Posted: Monday, May 22, 2023
The addition of the monoclonal antibody durvalumab to the chemotherapy agents gemcitabine and cisplatin for the treatment of advanced biliary tract cancer is not cost-effective, even with charitable assistance, according to an article published in the journal Cost Effectiveness and Resource Allocation. “The TOPAZ-1 study demonstrated a survival advantage and better tolerability for durvalumab, but durvalumab is dramatically expensive for patients,” said Yang et al, of Fujan Medical University, Fuzhou, China. “Therefore, we aimed to evaluate the cost-effectiveness of durvalumab plus chemotherapy for advanced [biliary tract cancer] from the perspective of the Chinese health-care system and provide a reference for optimizing the allocation of limited medical resources for clinicians and decision-makers.”

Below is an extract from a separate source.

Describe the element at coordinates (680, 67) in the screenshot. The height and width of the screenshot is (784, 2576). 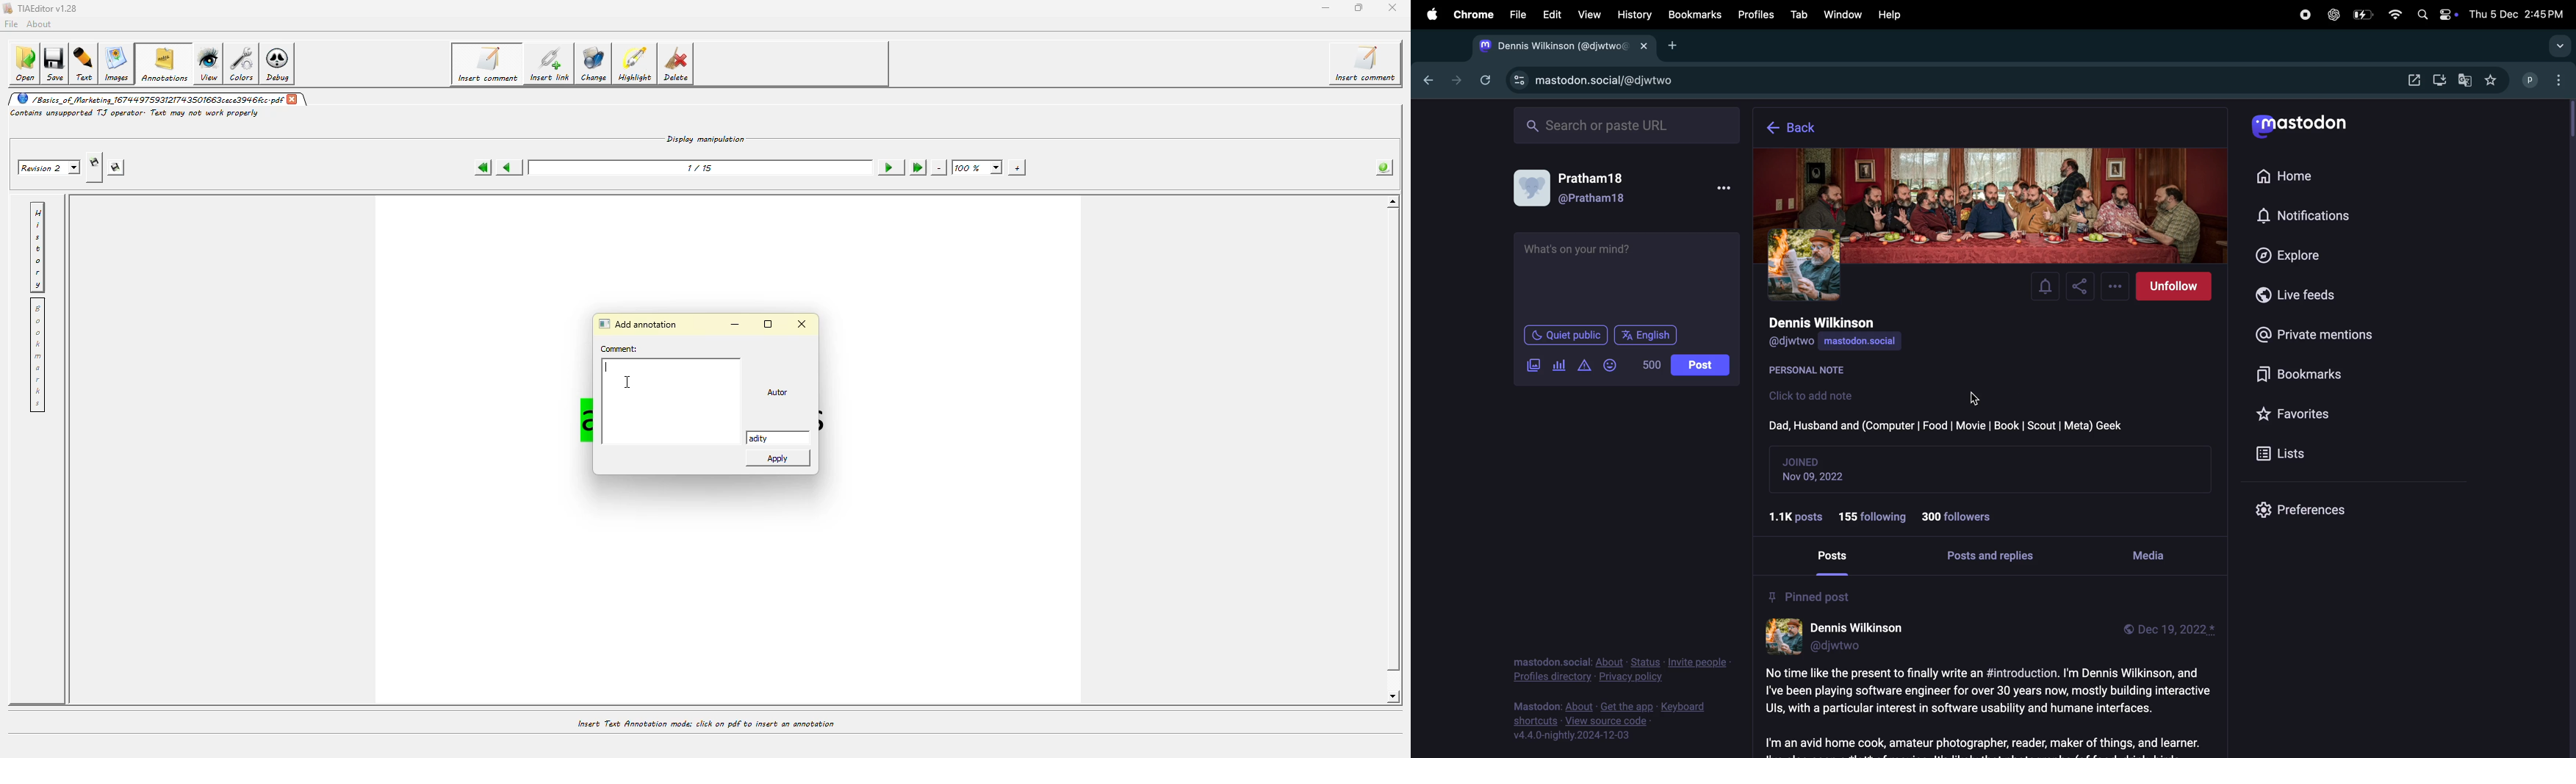
I see `delete` at that location.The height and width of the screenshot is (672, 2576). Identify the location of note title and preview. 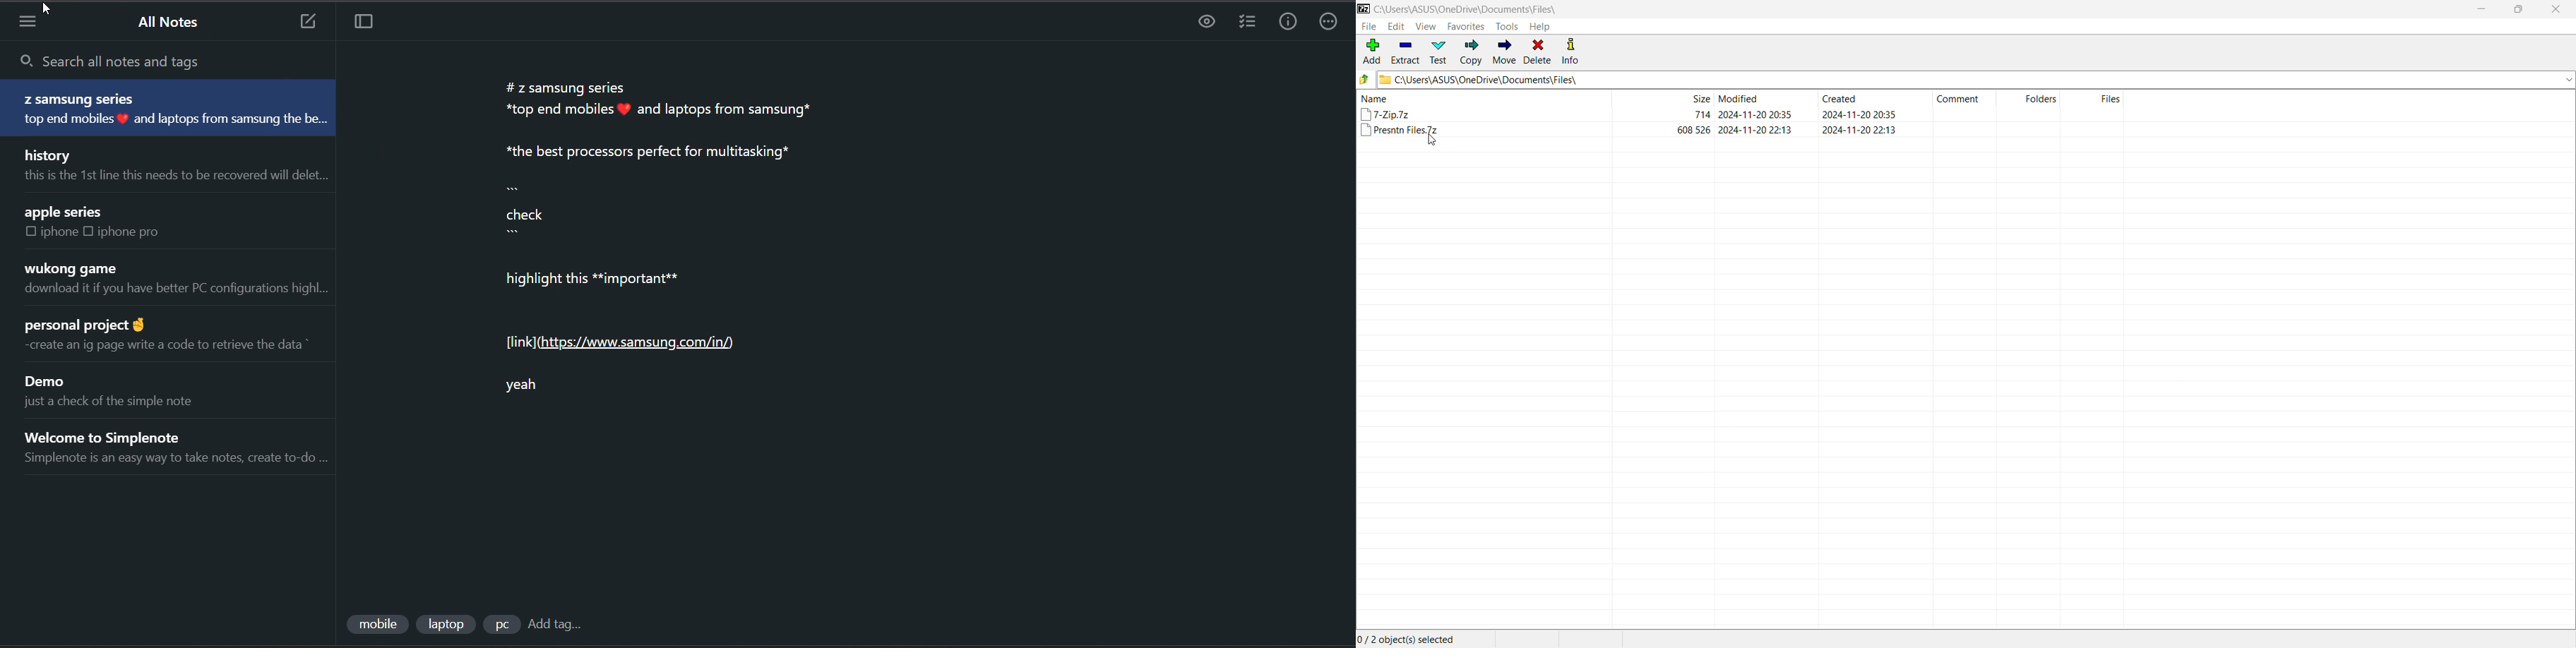
(93, 220).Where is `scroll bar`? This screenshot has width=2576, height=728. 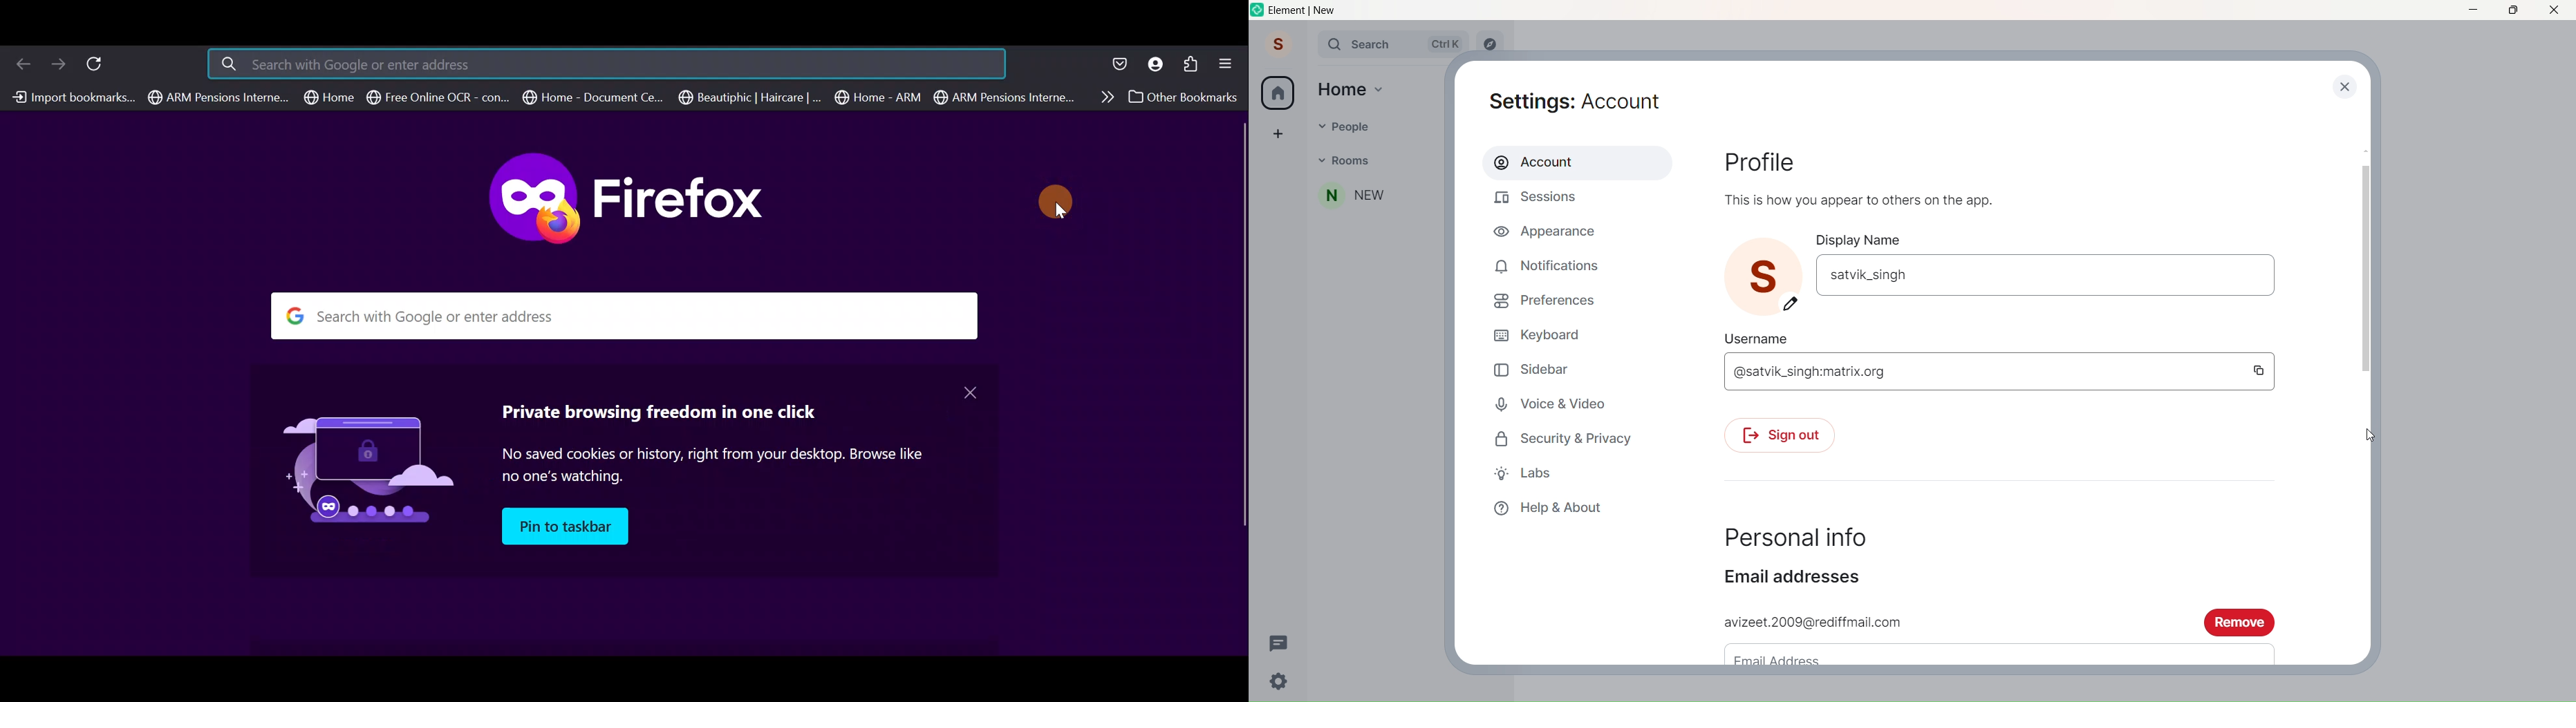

The authors used a three-state Markov model to estimate the total costs, quality-adjusted life years, and used incremental cost-effectiveness ratio as an evaluation index. The willingness to pay threshold was established using the triple 2021 Chinese per capita gross domestic product of $37,663.26 per quality-adjusted life years. To test model robustness, the authors used both one-way and probabilistic sensitivity analyses.
Results indicated that the incremental cost-effectiveness ratio for durvalumab plus chemotherapy was $159,644.70 per quality-adjusted life years with charity assistance and $696,571.11 per quality-adjusted life years without charity assistance, both exceeding the established willingness to pay threshold. The authors then explored what it would take for durvalumab plus chemotherapy to become cost-effective using the three-state Markov model; they found that it became economical only when the price of durvalumab was decreased by more than 94.2% to less than $0.33/mg. Furthermore, the model established that the cost of durvalumab had the greatest influence on the incremental cost-effectiveness ratio and that it was impossible to be cost-effective at the willingness-to-pay threshold, in this patient population.
Disclosure: The study authors reported no conflicts of interest.